» VORLIEGENDER TEXT:
- - - -
Es ist – ich muss sagen glücklicherweise, weil ich mir in diesem Zuge eine Versachlichung der Debatte erhoffe – still geworden um das Thema „Filesharing-Abmahnung“. Weiterhin sind Filesharing-Abmahnungen in grosser Anzahl üblich, weiterhin werden in hoher Zahl Anschlussinhaber in Anspruch genommen, die um die Thematik nichts wussten. Und weiterhin gibt es Diskussionen, ob man das Thema gesetzgeberisch angehen sollte. Vor allem gefragt ist wohl, den Anwendungsbereich des §97a II UrhG explizit auszuweiten. Ich möchte einen anderen Weg ansprechen, vor allem auch um die Blickwinkel wieder zu öffnen.
Anstelle nur die Kosten im Blick zu haben und diese „um jeden Preis“ zu senken, möchte ich vorschlagen, die „Warnschussfunktion“, der die Abmahnung vom Gedanken her dient, in das Blickfeld zu richten. Wer bei mir auf Facebook mitliest, weiß, dass ich dementsprechend bereits im September 2010 einen Vorschlag an netzpolitische Sprecher verschiedener Bundestagsfraktionen gerichtet hatte. Nach dem bisherigen Feedback soll mein Vorschlag dort auch wohlwollend besprochen worden sein.
Nachdem nun die Internet-Enquete endlich ein Portal zur Beteiligung geschaffen hat, fand ich es als gelungenen Weg, meinen Vorschlag dort publik zu machen – es geht um die Schaffung eines §97a III UrhG, zu finden hier.
Das Ziel ist aber ausdrücklich, dort das Thema zu einer Debatte zu führen, nicht ein 1:1-Gesetzgebungsverfahren anzustreben. Mein ursprünglicher Vorschlag bestand aus 3 Din-A4-Seiten und bot mehrere Möglichkeiten, das Thema anzugehen. Zwei Beispiele, wie man meinen nun verkürzt eingestellten Vorschlag weiter entwickeln kann:
- Wer den Vorschlag als Basis für eine restriktive Handhabung von Abmahnungen ausbauen möchte, der kann vorschlagen, dass bei einer erstmaligen Abmahnung (entsprechend dem neuen Absatz 3) die Kostendeckelung des §97a II UrhG Anwendung findet. Diese Position werden vor allem Abgemahnte vertreten, da damit eine extrem „günstige“ Lösung erreicht werden dürfte.
- - - -
» GESPEICHERTE DATEN:
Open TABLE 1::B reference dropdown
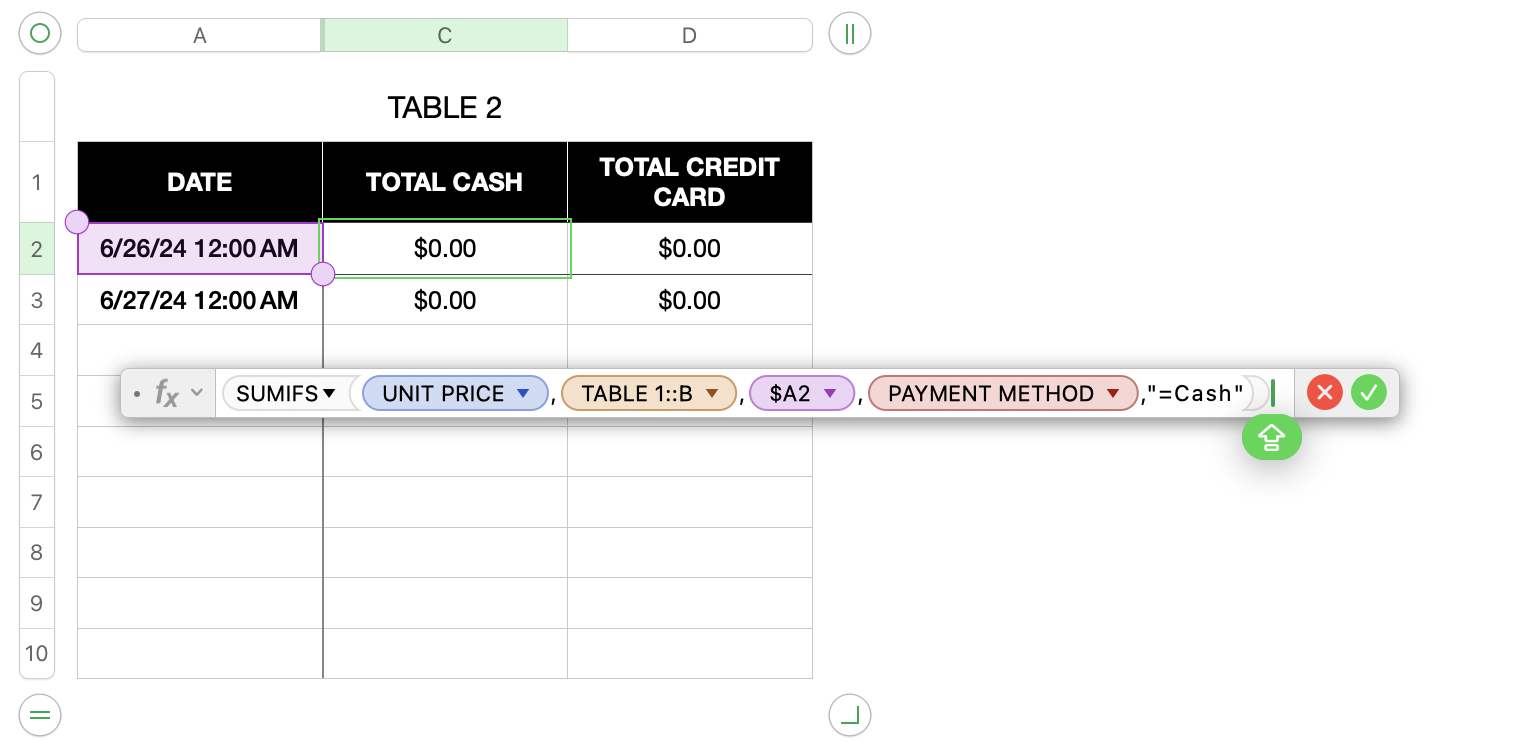This screenshot has height=742, width=1532. pos(712,394)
- - - -
» ZU LÖSENDE AUFGABEN:
1: Wann wurde laut dem Text zur Filesharing-Abmahnung der Vorschlag an netzpolitische Sprecher verschiedener Bundestagsfraktionen geschickt?
2: Ändere im Text zur Filesharing-Abmahnung den Abschnitt zwischen „Es ist – ich“ und „wieder zu öffnen.“, beides eingeschlossen: Ersetze darin „Anschlussinhaber“ durch „Internetnutzer“ und schreib den Abschnitt neu auf.

» LÖSUNGEN ZUR ÜBUNG:
1: Im September 2010.

2:
Es ist – ich muss sagen glücklicherweise, weil ich mir in diesem Zuge eine Versachlichung der Debatte erhoffe – still geworden um das Thema „Filesharing-Abmahnung“. Weiterhin sind Filesharing-Abmahnungen in grosser Anzahl üblich, weiterhin werden in hoher Zahl Internetnutzer in Anspruch genommen, die um die Thematik nichts wussten. Und weiterhin gibt es Diskussionen, ob man das Thema gesetzgeberisch angehen sollte. Vor allem gefragt ist wohl, den Anwendungsbereich des §97a II UrhG explizit auszuweiten. Ich möchte einen anderen Weg ansprechen, vor allem auch um die Blickwinkel wieder zu öffnen.